Please output exactly the run of lines that starts at the line with "The image size is (1280, 776)." and ends at the last line of the records below.

(Saved entries)
=== Section Start ===

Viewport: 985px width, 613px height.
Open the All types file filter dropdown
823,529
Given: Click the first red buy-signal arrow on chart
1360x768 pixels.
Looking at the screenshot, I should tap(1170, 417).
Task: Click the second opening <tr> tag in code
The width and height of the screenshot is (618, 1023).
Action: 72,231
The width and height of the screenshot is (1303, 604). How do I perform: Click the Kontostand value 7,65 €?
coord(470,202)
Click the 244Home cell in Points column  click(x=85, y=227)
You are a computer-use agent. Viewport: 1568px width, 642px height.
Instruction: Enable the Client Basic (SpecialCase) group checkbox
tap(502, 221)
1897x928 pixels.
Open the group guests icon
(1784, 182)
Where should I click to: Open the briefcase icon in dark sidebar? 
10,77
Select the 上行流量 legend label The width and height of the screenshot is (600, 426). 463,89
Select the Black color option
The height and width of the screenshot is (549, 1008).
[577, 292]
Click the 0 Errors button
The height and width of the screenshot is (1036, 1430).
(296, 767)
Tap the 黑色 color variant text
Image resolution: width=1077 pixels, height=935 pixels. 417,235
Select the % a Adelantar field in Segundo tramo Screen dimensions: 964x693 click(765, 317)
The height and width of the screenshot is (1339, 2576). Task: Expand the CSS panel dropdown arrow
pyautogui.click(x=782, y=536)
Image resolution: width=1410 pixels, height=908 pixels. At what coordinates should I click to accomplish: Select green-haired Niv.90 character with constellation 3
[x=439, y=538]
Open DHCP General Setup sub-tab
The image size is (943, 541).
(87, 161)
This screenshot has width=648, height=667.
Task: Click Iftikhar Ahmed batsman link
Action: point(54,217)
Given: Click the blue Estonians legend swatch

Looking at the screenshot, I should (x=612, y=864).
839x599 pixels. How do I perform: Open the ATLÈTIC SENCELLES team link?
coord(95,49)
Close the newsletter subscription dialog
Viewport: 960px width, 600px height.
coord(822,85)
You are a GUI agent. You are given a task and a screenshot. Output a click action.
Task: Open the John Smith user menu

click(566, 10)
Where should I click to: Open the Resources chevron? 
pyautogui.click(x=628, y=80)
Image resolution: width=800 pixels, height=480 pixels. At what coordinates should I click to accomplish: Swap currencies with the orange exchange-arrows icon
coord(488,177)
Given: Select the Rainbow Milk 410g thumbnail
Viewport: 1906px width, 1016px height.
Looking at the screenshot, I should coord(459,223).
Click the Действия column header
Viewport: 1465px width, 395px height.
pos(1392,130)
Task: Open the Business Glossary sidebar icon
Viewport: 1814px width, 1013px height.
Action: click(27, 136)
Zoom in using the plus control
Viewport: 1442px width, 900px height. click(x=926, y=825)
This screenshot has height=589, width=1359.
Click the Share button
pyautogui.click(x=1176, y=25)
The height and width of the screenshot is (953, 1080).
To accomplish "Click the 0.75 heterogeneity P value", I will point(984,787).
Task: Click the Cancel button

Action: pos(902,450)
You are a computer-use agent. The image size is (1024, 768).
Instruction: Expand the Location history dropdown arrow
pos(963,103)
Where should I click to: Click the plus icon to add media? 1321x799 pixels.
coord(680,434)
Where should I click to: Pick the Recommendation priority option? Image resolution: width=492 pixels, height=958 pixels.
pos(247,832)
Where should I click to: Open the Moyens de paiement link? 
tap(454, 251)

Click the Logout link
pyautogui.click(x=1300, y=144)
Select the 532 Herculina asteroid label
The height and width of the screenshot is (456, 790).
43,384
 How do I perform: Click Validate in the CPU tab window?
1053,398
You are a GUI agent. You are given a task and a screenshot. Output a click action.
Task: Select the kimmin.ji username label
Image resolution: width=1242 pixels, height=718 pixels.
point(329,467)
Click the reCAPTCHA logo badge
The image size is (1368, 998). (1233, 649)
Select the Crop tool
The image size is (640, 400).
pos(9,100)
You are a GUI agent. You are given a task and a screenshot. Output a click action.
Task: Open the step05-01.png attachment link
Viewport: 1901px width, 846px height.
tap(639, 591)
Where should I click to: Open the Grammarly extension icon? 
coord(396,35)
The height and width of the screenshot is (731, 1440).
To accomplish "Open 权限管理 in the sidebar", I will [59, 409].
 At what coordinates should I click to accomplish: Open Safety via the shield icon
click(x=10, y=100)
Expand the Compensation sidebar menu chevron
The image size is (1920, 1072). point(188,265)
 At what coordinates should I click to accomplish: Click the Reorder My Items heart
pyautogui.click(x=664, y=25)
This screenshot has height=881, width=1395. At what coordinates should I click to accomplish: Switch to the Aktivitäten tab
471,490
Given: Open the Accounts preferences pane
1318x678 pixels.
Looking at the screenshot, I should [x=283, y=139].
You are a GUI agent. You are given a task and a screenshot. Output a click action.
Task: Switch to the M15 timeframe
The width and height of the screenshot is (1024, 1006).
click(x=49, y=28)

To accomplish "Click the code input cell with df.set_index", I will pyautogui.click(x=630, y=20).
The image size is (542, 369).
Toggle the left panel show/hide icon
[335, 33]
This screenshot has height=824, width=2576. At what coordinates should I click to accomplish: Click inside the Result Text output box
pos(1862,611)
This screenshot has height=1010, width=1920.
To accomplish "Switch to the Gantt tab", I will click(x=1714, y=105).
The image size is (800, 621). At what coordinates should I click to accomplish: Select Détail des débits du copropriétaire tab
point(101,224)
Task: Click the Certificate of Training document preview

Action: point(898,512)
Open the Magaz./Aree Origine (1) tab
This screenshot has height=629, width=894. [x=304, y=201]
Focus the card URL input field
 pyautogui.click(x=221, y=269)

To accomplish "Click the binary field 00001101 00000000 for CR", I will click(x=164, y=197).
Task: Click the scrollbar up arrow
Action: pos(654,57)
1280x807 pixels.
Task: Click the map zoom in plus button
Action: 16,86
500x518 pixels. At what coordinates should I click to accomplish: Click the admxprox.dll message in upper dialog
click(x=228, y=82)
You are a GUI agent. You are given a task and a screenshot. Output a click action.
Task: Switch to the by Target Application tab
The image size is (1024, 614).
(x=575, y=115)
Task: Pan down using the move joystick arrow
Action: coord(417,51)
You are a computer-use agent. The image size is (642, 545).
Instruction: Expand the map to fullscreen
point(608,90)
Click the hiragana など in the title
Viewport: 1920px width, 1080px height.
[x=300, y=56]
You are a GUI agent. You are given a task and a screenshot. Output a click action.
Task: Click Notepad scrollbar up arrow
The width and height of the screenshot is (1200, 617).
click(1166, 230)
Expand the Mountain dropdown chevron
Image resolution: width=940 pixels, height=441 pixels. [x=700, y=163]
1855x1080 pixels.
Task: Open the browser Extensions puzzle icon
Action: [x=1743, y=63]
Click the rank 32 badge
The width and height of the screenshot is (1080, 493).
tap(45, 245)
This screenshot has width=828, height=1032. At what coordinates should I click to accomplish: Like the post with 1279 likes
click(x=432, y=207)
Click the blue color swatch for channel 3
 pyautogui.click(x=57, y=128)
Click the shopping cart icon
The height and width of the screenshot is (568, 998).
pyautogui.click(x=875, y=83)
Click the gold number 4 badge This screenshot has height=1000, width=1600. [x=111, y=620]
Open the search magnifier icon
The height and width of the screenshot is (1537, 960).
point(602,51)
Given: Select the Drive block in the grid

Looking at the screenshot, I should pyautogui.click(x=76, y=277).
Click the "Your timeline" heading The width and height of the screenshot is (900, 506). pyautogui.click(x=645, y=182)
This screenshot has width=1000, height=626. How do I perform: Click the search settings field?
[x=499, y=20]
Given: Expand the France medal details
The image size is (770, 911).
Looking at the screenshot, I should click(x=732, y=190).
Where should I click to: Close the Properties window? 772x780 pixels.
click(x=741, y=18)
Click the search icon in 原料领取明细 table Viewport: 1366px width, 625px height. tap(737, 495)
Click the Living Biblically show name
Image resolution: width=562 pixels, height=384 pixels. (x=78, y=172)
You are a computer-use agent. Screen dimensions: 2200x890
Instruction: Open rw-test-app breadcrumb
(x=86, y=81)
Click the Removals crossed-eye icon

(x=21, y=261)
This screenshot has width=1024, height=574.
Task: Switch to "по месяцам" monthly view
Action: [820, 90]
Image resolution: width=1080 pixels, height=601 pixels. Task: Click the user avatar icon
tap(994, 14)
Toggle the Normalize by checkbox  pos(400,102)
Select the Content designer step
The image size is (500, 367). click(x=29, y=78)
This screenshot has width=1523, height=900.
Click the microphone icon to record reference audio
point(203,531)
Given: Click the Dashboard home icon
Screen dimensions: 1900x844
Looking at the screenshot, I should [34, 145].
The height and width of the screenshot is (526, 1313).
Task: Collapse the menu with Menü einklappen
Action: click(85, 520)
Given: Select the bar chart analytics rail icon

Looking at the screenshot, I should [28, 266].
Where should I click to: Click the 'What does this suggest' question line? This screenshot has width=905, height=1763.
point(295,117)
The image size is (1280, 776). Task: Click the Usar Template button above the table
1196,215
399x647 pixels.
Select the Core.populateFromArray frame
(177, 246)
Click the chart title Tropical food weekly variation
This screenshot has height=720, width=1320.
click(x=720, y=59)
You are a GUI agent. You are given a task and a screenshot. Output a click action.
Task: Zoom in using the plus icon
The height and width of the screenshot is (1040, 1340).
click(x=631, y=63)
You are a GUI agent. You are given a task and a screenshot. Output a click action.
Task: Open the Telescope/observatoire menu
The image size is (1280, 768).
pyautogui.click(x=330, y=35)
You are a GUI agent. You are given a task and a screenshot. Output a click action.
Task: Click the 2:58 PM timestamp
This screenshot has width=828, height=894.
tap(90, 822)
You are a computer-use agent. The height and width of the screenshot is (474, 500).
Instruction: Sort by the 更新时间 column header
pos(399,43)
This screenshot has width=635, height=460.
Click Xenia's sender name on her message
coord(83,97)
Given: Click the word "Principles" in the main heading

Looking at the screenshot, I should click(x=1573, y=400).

=== Section End ===

Solution for this problem:
The image size is (1280, 776). Task: Click the Usar Template button above the table
1196,215
399x647 pixels.
Select the Core.populateFromArray frame
(177, 246)
Click the chart title Tropical food weekly variation
This screenshot has height=720, width=1320.
click(x=720, y=59)
You are a GUI agent. You are given a task and a screenshot. Output a click action.
Task: Zoom in using the plus icon
The height and width of the screenshot is (1040, 1340).
click(x=631, y=63)
You are a GUI agent. You are given a task and a screenshot. Output a click action.
Task: Open the Telescope/observatoire menu
The image size is (1280, 768).
pyautogui.click(x=330, y=35)
You are a GUI agent. You are given a task and a screenshot. Output a click action.
Task: Click the 2:58 PM timestamp
This screenshot has width=828, height=894.
tap(90, 822)
You are a computer-use agent. The height and width of the screenshot is (474, 500).
Instruction: Sort by the 更新时间 column header
pos(399,43)
This screenshot has width=635, height=460.
Click Xenia's sender name on her message
coord(83,97)
Given: Click the word "Principles" in the main heading

Looking at the screenshot, I should click(x=1573, y=400).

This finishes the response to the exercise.